Text vs. Binary Data formats

When I'm doing some project that requires storing and retrieving data, I usually have a mental argument about how to structure the files. Should I use flat text, or some binary format (typically Perl dbm files)?

The answer almost always should be "flat text", but old habits die hard. I started doing this stuff when computers were much slower in every respect, and were severely limited (by todays standards) in both disk and ram. As hard as it may be to imagine, storing a year in two digits or four was an important decision - with a 100,000 record database storing just 4 date fields, you'd waste almost a megabyte of space if you went with four digits. When hard drives were 10 MB, that was a definite "think this over" because not only were you using a lot of expensive space, but the increased file size would definitely mean longer access times. Hard drives were painfully slow, so you'd want to bring things into ram whenever possible, but 16 MB of ram was a lot!

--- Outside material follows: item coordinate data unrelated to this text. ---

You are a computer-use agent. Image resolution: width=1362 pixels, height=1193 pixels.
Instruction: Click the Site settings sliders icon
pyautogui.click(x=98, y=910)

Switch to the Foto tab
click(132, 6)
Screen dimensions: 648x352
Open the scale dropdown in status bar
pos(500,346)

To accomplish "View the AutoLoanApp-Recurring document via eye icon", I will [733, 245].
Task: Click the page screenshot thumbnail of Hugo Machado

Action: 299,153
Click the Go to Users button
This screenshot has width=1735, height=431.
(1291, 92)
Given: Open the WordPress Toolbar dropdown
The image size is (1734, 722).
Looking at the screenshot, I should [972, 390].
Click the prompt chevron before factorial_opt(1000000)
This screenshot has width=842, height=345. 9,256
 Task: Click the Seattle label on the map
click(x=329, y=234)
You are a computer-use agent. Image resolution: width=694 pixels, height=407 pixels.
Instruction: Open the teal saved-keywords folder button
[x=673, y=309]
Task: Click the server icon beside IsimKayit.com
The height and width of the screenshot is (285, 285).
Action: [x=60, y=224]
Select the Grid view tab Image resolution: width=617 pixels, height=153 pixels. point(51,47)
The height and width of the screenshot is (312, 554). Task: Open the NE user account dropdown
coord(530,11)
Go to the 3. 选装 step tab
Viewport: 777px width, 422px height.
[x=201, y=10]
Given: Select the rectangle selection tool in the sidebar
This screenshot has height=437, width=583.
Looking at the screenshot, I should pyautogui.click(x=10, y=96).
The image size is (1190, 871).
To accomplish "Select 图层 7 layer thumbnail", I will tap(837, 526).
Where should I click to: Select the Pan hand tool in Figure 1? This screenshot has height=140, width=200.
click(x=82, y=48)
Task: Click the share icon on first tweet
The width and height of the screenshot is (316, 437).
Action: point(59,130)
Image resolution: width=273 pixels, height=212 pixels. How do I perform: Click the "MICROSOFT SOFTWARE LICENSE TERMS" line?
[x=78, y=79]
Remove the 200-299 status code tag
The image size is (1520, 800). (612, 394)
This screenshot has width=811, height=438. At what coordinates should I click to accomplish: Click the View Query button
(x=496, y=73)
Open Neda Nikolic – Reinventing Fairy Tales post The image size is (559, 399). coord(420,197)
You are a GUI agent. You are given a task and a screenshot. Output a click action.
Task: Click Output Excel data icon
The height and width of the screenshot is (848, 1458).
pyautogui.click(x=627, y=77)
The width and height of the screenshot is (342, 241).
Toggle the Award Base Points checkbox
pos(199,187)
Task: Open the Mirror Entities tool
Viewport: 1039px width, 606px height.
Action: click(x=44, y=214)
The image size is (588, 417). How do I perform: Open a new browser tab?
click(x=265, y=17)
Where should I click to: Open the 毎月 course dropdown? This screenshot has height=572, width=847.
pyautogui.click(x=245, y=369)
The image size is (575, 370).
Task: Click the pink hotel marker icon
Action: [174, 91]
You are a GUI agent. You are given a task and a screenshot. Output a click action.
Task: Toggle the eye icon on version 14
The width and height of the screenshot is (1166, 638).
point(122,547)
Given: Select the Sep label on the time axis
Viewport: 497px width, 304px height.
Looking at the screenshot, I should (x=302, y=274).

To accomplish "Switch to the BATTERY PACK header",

Those days are long gone. An extra megabyte of space is meaningless; an extra gigabyte is nearly meaningless. Speed has improved on all fronts; not as much on disk drives as in ram and cpu speeds, but even disk drives have improved quite a bit. In fact, for any interactive use, it is extremely unlikely that your users would ever be able to observe any speed differences from using flat files - and that's probably true no matter how clumsily you program it!

As a test, I created a 45 MB text file that started each line with a randomly generated number. There were 65,536 lines. I wrote a horribly inefficient "search" program:

#!/usr/bin/perl
$found=0;
$now=time();
$fnow=$now;
while (@ARGV) {
 $found=0;
 $x=shift @ARGV;
 open(O, "t.dat");
 while (<O>) {
   if (/^$x / ) {
     $found++;
   }
 }
$now=time();
$elapsed=$now - $fnow;
print "Found $found matches in $elapsed seconds \n"; 

}
 

Notice that this program does nothing to help itself: it reopens the file for every search, there aren't any indexes built to help find data, the file isn't sorted - it's about as bad as you can get. Yet, on my underpowered iBook, it takes very little time to find matching records for any number:

bash-2.05a$ ./t.pl  668453        
Found 69 matches in 2 seconds 
 

Sure, you could do it much faster with a B-Tree, but would it really matter? And if it did, there are numerous ways you could rewrite this to be much, much faster. A small startup delay could give you an in-memory index that would let you seek to any record very rapidly, and even a file of this size can probably be brought right into ram on many machines. You could build external index files (which should also be flat text!) for extremely fast access.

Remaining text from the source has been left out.